▶ ABOUT THIS TASK
Can you repeat the passage of the metagenomics abstract below from "Chromosome conformation capture (3C) was" to "developed ( Dekker )." word for word?

| Literature DB >> 27006753 |
Abstract
We review currently available technologies for deconvoluting metagenomic data into individual genomes that represent populations, strains, or genotypes present in the community. An evaluation of chromosome conformation capture (3C) and related techniques in the context of metagenomics is presented, using mock microbial communities as a reference. We provide the first independent reproduction of the metagenomic 3C technique described last year, propose some simple improvements to that protocol, and compare the quality of the data with that provided by the more complex Hi-C protocol.Entities:
Keywords: 3C; Hi-C; metagenomics
Year: 2015 PMID: 27006753 PMCID: PMC4798154 DOI: 10.12688/f1000research.7281.1
Source DB: PubMed Journal: F1000Res ISSN: 2046-1402
Text box 1. 3C and proximity ligation methods.
Chromosome conformation capture (3C) was first developed as a means to determine the average three dimensional chromosome structure in a population of cells, for a single species ( Dekker ). This general approach was later coupled with high throughput DNA sequencing ( Lieberman-Aiden ), providing a means to generate detailed 3D structure models of chromosomes. Many extensions of the 3C technique have been developed ( Dekker ).

▶ INPUT DATA
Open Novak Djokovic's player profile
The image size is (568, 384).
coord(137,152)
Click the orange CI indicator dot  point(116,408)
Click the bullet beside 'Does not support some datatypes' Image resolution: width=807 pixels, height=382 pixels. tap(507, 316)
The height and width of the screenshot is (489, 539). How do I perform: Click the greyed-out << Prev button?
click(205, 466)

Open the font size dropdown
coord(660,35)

...

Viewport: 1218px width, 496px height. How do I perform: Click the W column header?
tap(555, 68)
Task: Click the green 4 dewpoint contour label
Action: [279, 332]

▶ YOUR RESPONSE
Chromosome conformation capture (3C) was first developed as a means to determine the average three dimensional chromosome structure in a population of cells, for a single species ( Dekker ). This general approach was later coupled with high throughput DNA sequencing ( Lieberman-Aiden ), providing a means to generate detailed 3D structure models of chromosomes. Many extensions of the 3C technique have been developed ( Dekker ).